The court, in the instant case, at the close of the charge said to counsel: "Now, may I ask counsel if they have any suggestions to offer with reference to the court's charge — counsel for the plaintiffs and also counsel for the defendant? If you wish to, come to the bench." Counsel for both parties, in response, conferred with the court on another phase of the charge but made no request concerning the matter complained of. Under the circumstances, the Court of Appeals erred in reversing the judgment of the trial court on this ground.
We also learn from the opinion of the Court of Appeals that, in its judgment, the language of the general charge was too broad in that "it does not include the proposition that the negligence of plaintiffs, to be contributory negligence, must be a proximate cause of the injuries complained of." In this respect, the court seems to have been factually mistaken. As will be noted from the portion of the general charge above quoted, the trial court, in stating that the burden of proof of contributory negligence was upon the defendant, qualified such negligence with the phrase, "which negligence directly and proximately contributed to cause the damage that they sustained or complained of." That was a sufficient statement on the subject.
The plaintiffs claim further that there were other errors in the trial of the case of which they complained before the Court of Appeals, which would have justified the reversal of the judgment of the Common Pleas Court but which the Court of Appeals disregarded, and that this court should sustain the reversal of the judgment on those grounds. There is no cross-appeal to this court by the plaintiffs but they take the position that these questions were covered in their assignment of errors in the Court of Appeals, and that such questions are still before this court in case this court should find that the reversal of the judgment by the Court of Appeals was in error as to the grounds upon which such reversal was predicated.

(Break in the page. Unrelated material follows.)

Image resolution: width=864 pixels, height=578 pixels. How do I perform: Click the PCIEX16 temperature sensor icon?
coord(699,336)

The plaintiffs claim the trial court committed reversible error in admitting the testimony of an expert witness who testified as to experiments conducted by use of a similar blanket under dissimilar circumstances from those in question in this suit. The Court of Appeals held that this was a matter calling for the exercise of a sound discretion on the part of the trial court, and that the admission of the testimony did not constitute reversible error. This court is in accord with that view.

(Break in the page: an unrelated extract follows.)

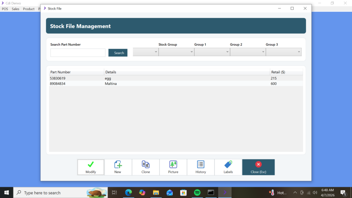The image size is (352, 198).
Task: Create a New stock item
Action: point(118,167)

The plaintiffs claim also that the issue of contributory negligence was not in this case, and that the trial court erred in charging on that subject. A sufficient answer to this complaint is that, before the trial court delivered its general charge, the plaintiffs requested the court in writing to give their requested charge No. VIII, as above quoted, on the subject of contributory negligence and the same was given as requested. In view of this request, the plaintiffs may not now complain in this regard.
It is the view of this court that the Court of Appeals erred in reversing the judgment of the Common Pleas Court. The judgment of the Court of Appeals is reversed and that of the Common Pleas Court affirmed.
WEYGANDT, C.J., MIDDLETON, TAFT, MATTHIAS, ZIMMERMAN and STEWART, JJ., concur.